** Problem requirements **
Locate the line that contains "Where should I click to: Expand" in the entries below, then repeat it and every following line through the line that contains "Click the cube icon in header", exactly, and no others.

======== Provided records ========

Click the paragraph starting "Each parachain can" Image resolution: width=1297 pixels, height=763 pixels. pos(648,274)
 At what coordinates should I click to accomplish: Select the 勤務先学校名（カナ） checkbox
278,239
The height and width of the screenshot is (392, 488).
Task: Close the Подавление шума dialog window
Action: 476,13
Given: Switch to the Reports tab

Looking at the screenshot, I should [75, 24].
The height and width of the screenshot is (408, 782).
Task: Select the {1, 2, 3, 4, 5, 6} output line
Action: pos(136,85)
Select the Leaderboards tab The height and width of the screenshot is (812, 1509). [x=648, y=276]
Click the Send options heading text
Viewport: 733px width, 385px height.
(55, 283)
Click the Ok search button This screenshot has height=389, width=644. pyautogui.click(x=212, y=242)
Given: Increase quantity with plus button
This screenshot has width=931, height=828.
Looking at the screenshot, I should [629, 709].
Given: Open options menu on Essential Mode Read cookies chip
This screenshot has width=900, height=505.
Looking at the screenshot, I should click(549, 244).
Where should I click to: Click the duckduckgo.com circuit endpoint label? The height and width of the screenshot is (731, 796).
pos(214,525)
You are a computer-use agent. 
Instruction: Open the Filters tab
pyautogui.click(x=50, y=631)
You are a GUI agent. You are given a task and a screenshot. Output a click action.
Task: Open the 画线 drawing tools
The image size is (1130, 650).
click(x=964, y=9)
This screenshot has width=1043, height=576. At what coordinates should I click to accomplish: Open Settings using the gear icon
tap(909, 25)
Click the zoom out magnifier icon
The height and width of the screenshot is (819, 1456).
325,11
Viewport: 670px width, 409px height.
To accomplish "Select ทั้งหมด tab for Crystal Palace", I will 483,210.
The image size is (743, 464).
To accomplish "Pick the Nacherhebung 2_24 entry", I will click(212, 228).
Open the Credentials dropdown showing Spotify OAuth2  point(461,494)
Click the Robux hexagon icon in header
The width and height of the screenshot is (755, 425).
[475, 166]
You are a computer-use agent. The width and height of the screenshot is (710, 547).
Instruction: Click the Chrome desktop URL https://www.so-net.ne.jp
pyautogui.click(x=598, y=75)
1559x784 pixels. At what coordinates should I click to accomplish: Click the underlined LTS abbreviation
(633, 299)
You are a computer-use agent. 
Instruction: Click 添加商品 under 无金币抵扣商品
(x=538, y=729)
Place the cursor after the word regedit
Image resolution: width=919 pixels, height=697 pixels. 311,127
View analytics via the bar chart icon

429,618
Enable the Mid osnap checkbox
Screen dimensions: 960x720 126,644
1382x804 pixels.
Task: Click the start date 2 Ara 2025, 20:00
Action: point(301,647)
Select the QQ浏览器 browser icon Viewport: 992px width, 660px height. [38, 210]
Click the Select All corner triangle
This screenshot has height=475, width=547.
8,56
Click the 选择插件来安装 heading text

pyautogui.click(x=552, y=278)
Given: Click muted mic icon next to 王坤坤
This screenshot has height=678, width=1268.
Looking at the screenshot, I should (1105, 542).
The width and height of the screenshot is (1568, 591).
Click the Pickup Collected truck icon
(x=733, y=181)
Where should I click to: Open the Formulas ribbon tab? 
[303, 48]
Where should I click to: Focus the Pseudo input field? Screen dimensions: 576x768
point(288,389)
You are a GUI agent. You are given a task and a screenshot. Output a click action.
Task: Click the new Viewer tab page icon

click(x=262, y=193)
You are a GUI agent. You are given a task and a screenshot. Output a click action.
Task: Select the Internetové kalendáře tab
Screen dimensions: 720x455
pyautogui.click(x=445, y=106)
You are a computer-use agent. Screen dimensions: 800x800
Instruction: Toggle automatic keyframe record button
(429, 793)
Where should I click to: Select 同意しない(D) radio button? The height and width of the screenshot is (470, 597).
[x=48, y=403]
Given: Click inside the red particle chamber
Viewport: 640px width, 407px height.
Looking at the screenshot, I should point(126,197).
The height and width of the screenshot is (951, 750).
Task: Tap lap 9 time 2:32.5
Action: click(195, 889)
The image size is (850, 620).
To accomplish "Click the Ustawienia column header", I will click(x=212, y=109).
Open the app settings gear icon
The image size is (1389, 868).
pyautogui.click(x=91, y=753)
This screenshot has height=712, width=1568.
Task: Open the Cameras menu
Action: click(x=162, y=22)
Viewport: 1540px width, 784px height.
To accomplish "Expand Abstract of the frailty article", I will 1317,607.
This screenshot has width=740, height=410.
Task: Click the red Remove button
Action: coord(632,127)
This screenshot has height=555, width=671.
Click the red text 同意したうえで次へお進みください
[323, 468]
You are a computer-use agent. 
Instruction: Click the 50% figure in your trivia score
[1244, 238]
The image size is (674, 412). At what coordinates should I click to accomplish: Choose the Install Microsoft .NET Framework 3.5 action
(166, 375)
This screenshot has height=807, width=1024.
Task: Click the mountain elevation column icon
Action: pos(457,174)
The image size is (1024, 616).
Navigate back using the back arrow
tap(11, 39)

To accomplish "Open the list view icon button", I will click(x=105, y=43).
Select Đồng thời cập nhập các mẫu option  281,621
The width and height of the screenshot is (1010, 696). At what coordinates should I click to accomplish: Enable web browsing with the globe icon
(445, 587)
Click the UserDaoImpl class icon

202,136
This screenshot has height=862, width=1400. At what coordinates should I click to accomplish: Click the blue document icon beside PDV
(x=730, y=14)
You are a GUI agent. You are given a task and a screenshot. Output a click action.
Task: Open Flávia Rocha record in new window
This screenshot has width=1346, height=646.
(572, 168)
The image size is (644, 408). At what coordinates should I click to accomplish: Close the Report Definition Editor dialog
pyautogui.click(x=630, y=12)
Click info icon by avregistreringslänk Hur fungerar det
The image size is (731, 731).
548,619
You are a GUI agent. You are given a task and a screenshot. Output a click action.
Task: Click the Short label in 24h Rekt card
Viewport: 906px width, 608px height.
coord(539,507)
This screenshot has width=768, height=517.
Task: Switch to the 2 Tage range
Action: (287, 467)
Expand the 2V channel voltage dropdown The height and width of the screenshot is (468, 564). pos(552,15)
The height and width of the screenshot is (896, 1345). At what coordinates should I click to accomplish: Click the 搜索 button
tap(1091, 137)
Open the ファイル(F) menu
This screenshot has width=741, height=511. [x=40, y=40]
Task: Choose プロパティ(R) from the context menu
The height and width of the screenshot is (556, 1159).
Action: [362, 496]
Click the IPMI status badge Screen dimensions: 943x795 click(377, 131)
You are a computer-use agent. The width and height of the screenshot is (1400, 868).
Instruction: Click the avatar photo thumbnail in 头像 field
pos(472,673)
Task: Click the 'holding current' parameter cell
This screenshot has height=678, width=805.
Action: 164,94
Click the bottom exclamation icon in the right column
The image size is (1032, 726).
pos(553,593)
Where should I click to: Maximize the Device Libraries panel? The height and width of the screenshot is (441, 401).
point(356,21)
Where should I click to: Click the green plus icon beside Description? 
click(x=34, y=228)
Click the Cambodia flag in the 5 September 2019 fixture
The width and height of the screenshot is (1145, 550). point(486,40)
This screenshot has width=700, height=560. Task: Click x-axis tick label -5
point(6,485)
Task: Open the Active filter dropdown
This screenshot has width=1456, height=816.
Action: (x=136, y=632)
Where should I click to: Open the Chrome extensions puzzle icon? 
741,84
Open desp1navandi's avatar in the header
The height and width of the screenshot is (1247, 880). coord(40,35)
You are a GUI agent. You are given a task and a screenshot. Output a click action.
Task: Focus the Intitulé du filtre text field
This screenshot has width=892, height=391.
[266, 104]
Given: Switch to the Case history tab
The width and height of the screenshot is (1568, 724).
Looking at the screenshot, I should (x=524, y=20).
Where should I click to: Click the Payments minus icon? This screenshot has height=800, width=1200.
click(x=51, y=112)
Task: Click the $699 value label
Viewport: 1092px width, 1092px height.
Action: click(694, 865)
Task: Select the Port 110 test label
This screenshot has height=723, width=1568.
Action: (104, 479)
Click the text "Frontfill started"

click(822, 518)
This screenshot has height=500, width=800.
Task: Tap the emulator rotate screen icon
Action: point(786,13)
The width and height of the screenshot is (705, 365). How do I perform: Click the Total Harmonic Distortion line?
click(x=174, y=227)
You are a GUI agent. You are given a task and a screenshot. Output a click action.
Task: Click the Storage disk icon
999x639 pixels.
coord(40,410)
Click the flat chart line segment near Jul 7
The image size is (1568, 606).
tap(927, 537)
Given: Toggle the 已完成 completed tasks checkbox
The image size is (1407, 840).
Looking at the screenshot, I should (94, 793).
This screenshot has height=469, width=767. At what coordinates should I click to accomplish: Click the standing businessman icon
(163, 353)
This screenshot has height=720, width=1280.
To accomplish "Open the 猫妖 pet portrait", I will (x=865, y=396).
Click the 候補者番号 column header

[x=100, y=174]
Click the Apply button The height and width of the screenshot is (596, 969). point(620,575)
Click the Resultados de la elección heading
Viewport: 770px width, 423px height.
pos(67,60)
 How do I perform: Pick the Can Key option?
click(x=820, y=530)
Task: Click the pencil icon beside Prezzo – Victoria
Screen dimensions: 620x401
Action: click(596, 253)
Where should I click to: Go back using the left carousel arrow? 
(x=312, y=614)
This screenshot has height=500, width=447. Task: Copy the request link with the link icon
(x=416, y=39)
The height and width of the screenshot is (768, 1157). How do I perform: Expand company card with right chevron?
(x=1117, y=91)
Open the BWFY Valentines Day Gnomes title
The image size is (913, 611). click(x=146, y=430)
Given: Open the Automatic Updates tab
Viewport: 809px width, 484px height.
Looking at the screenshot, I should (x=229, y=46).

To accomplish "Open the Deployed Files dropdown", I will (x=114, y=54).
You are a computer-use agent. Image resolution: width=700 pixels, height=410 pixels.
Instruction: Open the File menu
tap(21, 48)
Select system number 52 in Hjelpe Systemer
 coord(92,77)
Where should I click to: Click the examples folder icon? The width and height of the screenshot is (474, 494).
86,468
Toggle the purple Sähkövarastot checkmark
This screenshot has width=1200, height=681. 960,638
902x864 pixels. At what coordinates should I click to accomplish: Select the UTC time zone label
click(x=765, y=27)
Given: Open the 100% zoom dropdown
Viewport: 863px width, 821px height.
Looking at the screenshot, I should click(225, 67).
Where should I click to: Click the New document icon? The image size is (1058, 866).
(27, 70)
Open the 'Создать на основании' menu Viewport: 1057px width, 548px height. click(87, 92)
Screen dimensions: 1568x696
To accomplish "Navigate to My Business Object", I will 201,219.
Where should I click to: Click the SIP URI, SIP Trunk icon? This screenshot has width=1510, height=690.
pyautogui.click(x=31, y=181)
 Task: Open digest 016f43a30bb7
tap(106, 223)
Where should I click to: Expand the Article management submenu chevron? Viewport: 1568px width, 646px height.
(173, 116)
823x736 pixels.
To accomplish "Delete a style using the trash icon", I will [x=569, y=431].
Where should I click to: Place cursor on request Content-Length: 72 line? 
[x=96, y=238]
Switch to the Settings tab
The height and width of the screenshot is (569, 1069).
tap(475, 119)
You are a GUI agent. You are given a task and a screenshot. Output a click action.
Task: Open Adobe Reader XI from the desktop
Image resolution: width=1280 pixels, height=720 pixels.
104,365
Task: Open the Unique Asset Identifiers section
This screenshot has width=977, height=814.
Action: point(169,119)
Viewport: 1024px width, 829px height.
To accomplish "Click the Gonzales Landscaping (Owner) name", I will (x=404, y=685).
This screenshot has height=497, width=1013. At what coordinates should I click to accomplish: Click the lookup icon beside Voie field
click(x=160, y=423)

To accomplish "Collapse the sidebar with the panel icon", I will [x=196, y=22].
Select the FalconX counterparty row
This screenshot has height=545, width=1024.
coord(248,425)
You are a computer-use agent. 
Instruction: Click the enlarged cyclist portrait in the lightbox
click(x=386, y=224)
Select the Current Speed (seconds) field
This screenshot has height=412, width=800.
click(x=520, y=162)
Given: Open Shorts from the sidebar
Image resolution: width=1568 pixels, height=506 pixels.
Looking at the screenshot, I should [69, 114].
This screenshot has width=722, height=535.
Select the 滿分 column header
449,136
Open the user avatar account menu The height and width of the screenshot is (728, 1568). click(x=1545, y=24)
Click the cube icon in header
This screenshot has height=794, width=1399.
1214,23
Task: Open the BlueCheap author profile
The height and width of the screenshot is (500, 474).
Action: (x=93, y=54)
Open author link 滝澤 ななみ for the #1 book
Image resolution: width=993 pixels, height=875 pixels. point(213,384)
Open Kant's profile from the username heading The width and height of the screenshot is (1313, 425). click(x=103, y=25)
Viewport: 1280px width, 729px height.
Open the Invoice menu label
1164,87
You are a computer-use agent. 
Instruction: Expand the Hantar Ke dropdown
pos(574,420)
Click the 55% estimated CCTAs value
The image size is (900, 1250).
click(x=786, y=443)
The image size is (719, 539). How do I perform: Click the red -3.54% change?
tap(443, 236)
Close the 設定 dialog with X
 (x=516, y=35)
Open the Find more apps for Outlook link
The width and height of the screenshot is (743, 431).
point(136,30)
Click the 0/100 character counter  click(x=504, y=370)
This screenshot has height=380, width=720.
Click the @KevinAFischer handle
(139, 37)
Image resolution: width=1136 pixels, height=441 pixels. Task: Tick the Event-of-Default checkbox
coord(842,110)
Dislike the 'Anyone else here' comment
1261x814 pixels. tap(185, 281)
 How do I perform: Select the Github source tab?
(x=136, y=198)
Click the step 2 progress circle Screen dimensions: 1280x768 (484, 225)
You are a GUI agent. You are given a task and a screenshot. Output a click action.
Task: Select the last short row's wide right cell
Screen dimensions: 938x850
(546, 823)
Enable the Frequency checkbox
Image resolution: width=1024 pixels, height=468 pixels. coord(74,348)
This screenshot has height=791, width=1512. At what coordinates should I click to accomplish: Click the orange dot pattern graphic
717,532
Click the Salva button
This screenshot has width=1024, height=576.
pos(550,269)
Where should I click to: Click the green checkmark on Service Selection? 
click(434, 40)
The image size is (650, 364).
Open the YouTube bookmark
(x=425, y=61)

========

** Your solution **
Where should I click to: Expand the Article management submenu chevron? Viewport: 1568px width, 646px height.
(173, 116)
823x736 pixels.
To accomplish "Delete a style using the trash icon", I will [x=569, y=431].
Where should I click to: Place cursor on request Content-Length: 72 line? 
[x=96, y=238]
Switch to the Settings tab
The height and width of the screenshot is (569, 1069).
tap(475, 119)
You are a GUI agent. You are given a task and a screenshot. Output a click action.
Task: Open Adobe Reader XI from the desktop
Image resolution: width=1280 pixels, height=720 pixels.
104,365
Task: Open the Unique Asset Identifiers section
This screenshot has width=977, height=814.
Action: point(169,119)
Viewport: 1024px width, 829px height.
To accomplish "Click the Gonzales Landscaping (Owner) name", I will (x=404, y=685).
This screenshot has height=497, width=1013. At what coordinates should I click to accomplish: Click the lookup icon beside Voie field
click(x=160, y=423)

To accomplish "Collapse the sidebar with the panel icon", I will [x=196, y=22].
Select the FalconX counterparty row
This screenshot has height=545, width=1024.
coord(248,425)
You are a computer-use agent. 
Instruction: Click the enlarged cyclist portrait in the lightbox
click(x=386, y=224)
Select the Current Speed (seconds) field
This screenshot has height=412, width=800.
click(x=520, y=162)
Given: Open Shorts from the sidebar
Image resolution: width=1568 pixels, height=506 pixels.
Looking at the screenshot, I should [69, 114].
This screenshot has width=722, height=535.
Select the 滿分 column header
449,136
Open the user avatar account menu The height and width of the screenshot is (728, 1568). click(x=1545, y=24)
Click the cube icon in header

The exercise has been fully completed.